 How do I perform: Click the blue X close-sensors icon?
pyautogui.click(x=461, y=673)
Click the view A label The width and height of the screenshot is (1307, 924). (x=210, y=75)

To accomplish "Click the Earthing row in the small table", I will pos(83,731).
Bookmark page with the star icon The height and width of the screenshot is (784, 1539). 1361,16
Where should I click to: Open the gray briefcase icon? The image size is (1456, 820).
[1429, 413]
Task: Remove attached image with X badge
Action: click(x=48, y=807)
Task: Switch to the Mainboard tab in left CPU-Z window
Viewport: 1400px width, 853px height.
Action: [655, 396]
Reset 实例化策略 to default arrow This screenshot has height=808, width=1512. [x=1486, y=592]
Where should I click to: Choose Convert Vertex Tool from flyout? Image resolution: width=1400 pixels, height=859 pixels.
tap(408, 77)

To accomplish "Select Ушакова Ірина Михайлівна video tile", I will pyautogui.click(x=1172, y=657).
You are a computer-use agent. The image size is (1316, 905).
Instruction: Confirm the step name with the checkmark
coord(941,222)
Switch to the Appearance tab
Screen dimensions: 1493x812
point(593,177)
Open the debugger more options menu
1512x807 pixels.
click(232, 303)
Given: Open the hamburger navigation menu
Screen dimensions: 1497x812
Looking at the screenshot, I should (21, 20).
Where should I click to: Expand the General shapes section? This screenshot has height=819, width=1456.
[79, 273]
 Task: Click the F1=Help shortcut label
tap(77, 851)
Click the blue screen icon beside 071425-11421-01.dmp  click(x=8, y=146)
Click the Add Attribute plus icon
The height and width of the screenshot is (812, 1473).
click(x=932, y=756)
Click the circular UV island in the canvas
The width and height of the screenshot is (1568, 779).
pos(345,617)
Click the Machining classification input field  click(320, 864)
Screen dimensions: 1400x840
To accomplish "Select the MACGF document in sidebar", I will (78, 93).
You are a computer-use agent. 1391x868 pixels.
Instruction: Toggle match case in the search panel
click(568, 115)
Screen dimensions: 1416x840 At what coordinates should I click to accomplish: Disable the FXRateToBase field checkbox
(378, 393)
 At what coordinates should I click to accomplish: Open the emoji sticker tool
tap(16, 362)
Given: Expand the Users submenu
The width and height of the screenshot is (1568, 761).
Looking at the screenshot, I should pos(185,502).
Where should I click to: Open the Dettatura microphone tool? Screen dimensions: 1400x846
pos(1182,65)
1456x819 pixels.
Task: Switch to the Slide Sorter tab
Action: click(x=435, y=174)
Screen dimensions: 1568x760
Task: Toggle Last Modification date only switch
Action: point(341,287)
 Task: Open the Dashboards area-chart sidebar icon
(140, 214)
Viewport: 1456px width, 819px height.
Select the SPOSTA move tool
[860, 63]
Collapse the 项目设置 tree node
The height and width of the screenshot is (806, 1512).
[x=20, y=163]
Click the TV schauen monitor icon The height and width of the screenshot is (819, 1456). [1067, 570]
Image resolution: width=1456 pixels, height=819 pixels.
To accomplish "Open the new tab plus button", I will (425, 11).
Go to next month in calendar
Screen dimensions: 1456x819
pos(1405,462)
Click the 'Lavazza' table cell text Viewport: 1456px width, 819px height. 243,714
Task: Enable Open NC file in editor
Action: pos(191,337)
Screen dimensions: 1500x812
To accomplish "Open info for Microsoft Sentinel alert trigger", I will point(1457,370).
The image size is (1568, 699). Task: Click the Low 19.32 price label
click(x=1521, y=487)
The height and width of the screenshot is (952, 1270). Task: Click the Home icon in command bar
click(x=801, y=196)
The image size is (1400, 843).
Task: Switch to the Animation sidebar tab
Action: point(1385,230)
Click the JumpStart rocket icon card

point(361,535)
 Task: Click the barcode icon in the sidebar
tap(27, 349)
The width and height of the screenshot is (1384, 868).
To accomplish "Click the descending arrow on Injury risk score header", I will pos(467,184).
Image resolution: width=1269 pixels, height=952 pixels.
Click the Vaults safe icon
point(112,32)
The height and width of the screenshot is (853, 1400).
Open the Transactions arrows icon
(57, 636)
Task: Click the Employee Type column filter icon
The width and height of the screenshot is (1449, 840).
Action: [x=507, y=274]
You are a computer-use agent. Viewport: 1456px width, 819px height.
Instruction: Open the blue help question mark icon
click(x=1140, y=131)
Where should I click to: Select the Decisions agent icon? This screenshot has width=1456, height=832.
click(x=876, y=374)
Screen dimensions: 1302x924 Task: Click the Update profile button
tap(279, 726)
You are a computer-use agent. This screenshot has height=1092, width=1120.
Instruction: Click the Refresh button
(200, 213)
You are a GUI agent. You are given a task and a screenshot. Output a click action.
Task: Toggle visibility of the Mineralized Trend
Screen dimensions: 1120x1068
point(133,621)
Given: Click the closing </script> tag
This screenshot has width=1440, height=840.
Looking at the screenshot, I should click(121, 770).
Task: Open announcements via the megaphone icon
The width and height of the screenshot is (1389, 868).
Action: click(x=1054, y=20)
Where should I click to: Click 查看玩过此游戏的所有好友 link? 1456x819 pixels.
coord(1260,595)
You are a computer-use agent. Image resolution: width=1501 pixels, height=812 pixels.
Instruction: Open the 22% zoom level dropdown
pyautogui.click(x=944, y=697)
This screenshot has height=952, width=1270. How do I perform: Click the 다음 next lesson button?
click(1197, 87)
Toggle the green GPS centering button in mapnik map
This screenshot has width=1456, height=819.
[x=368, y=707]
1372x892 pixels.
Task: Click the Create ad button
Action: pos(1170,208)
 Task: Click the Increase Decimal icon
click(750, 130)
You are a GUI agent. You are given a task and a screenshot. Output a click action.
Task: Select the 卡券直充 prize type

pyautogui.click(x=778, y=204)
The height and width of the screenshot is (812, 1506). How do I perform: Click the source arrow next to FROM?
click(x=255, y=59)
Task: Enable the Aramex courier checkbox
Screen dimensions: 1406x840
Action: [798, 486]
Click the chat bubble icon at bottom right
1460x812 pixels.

Exercise requirements -> Filter the records for lines holding the string "computer". Copy each one.

Expected answer ->
You are a computer-use agent. The image size is (1316, 905).
You are a computer-use agent. 1391x868 pixels.
You are a computer-use agent. Viewport: 1456px width, 819px height.
You are a computer-use agent. This screenshot has height=1092, width=1120.
You are a computer-use agent. Image resolution: width=1501 pixels, height=812 pixels.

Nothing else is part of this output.